So with that I ventured into the foyer where I realized my coat was upstairs. My cardigan and flannel shirt were not enough to keep me warm during this endeavour so I searched my surroundings. The first coat I spotted, and the one I ended up with, was my mom's alternative winter jacket. Not the one she wore every day, but the one she threw on if she was shovelling the walkway or other chores that had to be done outdoors in the winter.
I ventured to my mom's deck where I had a clear view of the highway that ran through this small town like a scar. I sparked the marijuana-cigarette and watched a provincial police vehicle drive by. My response was fear, almost instinctual then I remembered that it was, in fact, Christmas Eve. Even if the officer had seen, smelt, had any suspicion I was doing anything illegal he wouldn't be bothered to investigate. I checked the time on my phone, it was twenty three hours, forty minutes. Eleven forty.
The smoking took much longer than I had expected and I finished around twenty three hours, fifty-eight minutes. Eleven fifty-eight. I texted my girlfriend in hopes that her clocks rang midnight with a “Merry Christmas!” text. I sent a few more gestures like this to close friends.

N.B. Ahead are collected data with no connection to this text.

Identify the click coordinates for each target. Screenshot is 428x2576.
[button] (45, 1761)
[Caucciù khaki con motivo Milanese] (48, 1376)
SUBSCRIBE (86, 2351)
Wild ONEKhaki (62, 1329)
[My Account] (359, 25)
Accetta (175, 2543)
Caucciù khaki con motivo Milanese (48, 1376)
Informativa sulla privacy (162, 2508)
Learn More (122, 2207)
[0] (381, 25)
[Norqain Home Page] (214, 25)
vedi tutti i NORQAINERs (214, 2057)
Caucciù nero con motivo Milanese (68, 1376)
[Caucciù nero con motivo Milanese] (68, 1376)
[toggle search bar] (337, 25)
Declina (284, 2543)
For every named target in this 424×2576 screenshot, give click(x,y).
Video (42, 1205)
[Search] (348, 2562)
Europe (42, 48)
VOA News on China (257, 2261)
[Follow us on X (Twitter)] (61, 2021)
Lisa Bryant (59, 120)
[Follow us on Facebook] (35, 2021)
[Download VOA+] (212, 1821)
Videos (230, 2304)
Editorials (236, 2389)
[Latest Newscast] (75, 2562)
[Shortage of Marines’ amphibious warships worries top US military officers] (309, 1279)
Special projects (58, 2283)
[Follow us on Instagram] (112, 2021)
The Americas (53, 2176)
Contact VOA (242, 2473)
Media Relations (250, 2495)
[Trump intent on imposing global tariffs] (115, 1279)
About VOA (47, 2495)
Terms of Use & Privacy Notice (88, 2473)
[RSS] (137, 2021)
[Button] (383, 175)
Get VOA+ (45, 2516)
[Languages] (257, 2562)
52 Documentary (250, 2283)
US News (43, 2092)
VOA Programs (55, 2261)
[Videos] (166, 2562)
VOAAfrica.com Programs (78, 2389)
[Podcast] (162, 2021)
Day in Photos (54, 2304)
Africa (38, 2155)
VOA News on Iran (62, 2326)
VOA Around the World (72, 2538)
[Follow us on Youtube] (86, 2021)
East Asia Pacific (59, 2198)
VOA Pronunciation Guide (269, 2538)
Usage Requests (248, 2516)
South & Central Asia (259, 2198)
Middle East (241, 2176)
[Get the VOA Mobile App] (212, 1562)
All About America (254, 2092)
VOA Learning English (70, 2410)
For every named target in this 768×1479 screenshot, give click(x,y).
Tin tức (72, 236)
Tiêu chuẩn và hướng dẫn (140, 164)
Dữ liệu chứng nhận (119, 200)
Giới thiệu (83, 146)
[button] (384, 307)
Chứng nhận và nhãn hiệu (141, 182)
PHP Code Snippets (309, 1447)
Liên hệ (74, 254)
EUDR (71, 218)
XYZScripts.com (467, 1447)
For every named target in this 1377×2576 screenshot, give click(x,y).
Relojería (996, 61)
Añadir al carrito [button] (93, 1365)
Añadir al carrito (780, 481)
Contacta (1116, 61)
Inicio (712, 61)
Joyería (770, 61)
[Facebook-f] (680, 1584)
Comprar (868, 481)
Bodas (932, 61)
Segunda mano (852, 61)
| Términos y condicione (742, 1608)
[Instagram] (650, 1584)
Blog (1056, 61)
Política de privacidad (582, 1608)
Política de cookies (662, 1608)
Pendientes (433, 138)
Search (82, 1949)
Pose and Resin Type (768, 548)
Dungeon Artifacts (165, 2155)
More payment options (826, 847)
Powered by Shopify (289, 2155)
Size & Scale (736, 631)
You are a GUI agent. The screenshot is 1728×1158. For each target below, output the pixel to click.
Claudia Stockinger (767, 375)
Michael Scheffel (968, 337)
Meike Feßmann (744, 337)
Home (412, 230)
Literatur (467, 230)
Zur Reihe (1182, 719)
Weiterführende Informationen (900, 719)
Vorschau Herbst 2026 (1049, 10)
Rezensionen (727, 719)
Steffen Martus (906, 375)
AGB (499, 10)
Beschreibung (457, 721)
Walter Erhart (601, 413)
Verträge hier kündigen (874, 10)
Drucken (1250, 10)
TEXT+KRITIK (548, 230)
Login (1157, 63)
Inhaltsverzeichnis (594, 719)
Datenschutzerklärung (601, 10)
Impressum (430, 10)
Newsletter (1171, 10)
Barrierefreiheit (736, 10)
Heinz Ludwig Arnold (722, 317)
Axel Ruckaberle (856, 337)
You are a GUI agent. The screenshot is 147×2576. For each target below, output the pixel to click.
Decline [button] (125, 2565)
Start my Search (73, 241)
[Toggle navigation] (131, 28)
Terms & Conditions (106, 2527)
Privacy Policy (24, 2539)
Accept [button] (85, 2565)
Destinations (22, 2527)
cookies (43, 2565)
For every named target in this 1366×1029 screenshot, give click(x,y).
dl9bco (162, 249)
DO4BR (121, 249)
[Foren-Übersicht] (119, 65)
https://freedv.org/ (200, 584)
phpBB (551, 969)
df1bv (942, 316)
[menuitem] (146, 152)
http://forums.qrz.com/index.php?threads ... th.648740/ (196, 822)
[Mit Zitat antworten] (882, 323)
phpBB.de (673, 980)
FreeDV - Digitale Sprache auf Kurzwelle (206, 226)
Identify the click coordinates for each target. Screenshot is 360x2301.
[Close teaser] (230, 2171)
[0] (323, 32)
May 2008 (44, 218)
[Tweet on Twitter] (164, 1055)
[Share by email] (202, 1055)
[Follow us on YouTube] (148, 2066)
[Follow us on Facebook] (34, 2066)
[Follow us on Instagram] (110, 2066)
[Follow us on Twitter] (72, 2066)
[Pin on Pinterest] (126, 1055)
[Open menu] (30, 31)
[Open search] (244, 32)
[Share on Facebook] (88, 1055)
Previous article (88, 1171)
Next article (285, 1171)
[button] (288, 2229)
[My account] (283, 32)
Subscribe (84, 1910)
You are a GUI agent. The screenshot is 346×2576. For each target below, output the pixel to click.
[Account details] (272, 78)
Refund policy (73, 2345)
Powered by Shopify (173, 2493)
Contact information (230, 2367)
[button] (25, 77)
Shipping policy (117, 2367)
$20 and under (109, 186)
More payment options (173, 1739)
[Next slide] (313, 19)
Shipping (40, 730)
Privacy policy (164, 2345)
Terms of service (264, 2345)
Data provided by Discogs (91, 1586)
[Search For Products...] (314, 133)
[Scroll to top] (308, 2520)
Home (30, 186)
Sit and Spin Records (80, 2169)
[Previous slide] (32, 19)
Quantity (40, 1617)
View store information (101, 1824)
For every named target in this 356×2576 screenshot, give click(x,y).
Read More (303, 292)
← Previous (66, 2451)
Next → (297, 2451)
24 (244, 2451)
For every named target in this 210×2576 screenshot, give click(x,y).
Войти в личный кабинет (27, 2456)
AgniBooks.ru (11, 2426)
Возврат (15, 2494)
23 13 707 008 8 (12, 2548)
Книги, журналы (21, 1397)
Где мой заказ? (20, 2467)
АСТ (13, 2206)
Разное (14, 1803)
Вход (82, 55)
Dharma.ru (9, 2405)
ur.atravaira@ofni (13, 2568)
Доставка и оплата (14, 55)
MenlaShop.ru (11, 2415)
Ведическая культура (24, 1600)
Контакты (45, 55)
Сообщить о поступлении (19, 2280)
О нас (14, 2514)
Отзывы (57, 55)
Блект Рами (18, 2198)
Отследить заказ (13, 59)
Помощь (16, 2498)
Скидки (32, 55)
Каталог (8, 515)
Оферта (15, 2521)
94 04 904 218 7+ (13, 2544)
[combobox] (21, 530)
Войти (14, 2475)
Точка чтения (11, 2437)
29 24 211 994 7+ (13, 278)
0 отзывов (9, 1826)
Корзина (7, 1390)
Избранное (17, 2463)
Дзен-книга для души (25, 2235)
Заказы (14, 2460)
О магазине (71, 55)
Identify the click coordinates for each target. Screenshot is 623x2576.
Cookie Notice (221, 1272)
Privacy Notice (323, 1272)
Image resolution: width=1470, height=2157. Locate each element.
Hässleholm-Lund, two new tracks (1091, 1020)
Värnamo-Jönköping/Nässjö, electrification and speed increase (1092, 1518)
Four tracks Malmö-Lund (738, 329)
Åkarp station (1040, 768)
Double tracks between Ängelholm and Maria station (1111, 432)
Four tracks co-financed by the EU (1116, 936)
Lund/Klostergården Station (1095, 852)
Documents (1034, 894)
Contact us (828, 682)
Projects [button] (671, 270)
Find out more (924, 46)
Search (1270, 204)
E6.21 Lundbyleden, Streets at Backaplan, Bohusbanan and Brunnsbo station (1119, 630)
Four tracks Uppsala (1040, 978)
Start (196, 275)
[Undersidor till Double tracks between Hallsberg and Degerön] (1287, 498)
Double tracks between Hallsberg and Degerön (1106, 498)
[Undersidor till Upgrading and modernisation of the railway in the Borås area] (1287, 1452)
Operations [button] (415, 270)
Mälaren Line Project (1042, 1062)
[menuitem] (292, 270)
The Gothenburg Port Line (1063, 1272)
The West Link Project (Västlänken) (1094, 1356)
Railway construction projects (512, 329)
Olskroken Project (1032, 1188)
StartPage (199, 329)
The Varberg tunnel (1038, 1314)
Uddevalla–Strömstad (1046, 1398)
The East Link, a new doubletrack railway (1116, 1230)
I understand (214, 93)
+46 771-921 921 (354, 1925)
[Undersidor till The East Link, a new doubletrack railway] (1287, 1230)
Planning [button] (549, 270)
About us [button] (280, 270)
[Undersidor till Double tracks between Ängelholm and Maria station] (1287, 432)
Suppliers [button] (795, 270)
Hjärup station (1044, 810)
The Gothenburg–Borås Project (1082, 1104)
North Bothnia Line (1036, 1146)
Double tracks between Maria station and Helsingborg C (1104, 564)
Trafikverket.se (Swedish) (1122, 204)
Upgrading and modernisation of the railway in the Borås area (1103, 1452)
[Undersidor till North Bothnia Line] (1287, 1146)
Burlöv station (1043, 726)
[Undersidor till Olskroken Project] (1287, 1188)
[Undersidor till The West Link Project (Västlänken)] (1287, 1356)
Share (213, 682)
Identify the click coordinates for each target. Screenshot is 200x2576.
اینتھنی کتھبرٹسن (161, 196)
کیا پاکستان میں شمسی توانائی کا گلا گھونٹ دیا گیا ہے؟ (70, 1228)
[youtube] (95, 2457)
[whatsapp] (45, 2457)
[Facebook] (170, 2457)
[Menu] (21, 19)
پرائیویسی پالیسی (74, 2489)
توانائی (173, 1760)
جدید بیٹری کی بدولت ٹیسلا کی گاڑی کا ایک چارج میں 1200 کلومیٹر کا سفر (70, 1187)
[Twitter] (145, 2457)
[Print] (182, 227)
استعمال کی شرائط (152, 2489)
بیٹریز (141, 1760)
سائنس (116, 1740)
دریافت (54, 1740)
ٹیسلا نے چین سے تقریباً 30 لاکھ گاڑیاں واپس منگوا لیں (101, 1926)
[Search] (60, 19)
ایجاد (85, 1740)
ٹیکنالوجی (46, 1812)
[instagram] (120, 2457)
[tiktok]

Entering the house is always an experience. It's as though the warmth of the home intensifies the feelings you get after smoking cannabis. I was in a blissful state by the time I made it back into the living room where I found myself creeping through the house as though I was one of the mice that was still stirring about. There's no reason a mouse wouldn't be stirring, they don't know Christmas. I didn't want to wake my sister who had fallen asleep watching some non-Christmas themed movie.
Her still body reminded me of when we were kids. The age difference never seemed to matter, she always fell asleep first. It was at that brief moment before I walked up the stairs and saw my sister lie still that I felt happy. I was sure it was December 25th already and I thought to myself “This is Christmas.”
I tried to think of a time before this where the true happiness was out and I had myself deep into my memory. I was a few years before my ripe age now and I was disappointed with myself. How could I have gone this long, being this miserable? It was a thought I soon forgave myself and continued with my positive thought patterns.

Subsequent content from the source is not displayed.